• **PROVIDED MATERIAL**:

****************************************

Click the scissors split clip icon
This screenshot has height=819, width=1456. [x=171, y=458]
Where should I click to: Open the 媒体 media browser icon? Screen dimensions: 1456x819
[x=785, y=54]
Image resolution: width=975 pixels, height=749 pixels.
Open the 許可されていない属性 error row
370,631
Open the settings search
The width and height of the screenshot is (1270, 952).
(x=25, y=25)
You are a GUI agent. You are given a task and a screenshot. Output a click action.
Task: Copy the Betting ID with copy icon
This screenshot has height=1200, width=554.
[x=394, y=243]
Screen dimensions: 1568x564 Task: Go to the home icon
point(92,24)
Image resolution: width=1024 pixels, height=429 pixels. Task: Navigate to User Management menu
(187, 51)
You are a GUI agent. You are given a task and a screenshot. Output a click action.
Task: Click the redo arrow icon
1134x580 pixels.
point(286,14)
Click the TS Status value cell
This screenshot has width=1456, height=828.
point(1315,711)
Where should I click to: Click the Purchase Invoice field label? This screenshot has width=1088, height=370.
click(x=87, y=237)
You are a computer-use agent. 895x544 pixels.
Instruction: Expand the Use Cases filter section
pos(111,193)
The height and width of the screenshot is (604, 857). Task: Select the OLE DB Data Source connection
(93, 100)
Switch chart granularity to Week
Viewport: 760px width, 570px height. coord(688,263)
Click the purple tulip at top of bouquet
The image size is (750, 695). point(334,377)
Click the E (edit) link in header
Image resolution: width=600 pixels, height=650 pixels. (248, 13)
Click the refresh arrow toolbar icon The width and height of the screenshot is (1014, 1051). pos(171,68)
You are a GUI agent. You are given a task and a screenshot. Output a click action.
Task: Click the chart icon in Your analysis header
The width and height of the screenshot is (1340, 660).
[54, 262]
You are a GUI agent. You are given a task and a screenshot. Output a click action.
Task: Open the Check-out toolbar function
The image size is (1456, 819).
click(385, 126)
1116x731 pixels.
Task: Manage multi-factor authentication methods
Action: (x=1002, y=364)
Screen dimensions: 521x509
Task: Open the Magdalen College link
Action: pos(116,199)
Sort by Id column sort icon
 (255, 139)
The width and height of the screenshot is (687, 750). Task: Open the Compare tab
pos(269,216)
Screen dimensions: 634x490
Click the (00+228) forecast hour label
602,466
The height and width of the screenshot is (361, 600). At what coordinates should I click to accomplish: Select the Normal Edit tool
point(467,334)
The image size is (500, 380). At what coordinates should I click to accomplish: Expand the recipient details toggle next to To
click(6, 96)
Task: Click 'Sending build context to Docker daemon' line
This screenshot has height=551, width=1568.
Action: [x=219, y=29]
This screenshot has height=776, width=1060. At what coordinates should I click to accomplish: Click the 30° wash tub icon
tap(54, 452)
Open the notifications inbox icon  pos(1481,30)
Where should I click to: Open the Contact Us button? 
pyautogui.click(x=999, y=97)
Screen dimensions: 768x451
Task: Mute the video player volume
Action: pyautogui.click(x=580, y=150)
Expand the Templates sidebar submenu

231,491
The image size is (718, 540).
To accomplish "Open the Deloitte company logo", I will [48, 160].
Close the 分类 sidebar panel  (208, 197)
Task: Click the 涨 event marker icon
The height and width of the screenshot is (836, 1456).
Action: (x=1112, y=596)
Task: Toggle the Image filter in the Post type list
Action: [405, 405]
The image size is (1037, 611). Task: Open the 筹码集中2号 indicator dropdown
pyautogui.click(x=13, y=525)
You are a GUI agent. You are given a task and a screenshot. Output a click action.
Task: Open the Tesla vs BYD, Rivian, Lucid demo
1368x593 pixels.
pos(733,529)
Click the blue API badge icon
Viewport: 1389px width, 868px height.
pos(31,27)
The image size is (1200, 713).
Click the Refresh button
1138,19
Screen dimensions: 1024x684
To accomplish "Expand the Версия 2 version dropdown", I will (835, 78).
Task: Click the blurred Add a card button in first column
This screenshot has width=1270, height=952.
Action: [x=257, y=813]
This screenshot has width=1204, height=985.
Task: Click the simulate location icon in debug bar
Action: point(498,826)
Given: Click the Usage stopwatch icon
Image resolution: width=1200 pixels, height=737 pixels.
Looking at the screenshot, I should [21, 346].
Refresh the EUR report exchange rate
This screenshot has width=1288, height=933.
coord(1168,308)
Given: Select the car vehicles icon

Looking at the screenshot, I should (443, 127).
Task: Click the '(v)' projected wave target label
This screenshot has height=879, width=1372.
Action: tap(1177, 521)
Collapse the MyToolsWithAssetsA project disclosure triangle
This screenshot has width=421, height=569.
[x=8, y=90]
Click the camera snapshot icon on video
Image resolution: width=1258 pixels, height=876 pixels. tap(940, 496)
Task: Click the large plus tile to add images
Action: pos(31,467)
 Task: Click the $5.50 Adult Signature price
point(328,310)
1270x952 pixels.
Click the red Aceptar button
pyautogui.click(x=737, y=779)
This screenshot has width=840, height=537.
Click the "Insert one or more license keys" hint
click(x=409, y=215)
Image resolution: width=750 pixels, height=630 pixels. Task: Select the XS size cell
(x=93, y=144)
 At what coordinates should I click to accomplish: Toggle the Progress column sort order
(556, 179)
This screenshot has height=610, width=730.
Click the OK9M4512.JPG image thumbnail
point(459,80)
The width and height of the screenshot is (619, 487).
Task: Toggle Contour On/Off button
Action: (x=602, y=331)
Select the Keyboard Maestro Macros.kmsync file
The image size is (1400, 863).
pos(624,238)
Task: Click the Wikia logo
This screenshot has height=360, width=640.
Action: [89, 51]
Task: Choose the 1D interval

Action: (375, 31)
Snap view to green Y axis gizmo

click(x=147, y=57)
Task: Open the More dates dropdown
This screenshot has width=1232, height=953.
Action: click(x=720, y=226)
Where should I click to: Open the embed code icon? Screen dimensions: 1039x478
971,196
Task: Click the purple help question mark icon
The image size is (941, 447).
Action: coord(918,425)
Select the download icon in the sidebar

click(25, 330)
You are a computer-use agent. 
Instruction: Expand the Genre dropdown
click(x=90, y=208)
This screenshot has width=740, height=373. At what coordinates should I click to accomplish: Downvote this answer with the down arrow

****************************************

• **REQUIRED TASK**:
Extract from the listing above each line that contains the word "sidebar".

• **SOLUTION TO THIS PROBLEM**:
Expand the Templates sidebar submenu
Close the 分类 sidebar panel  (208, 197)
Select the download icon in the sidebar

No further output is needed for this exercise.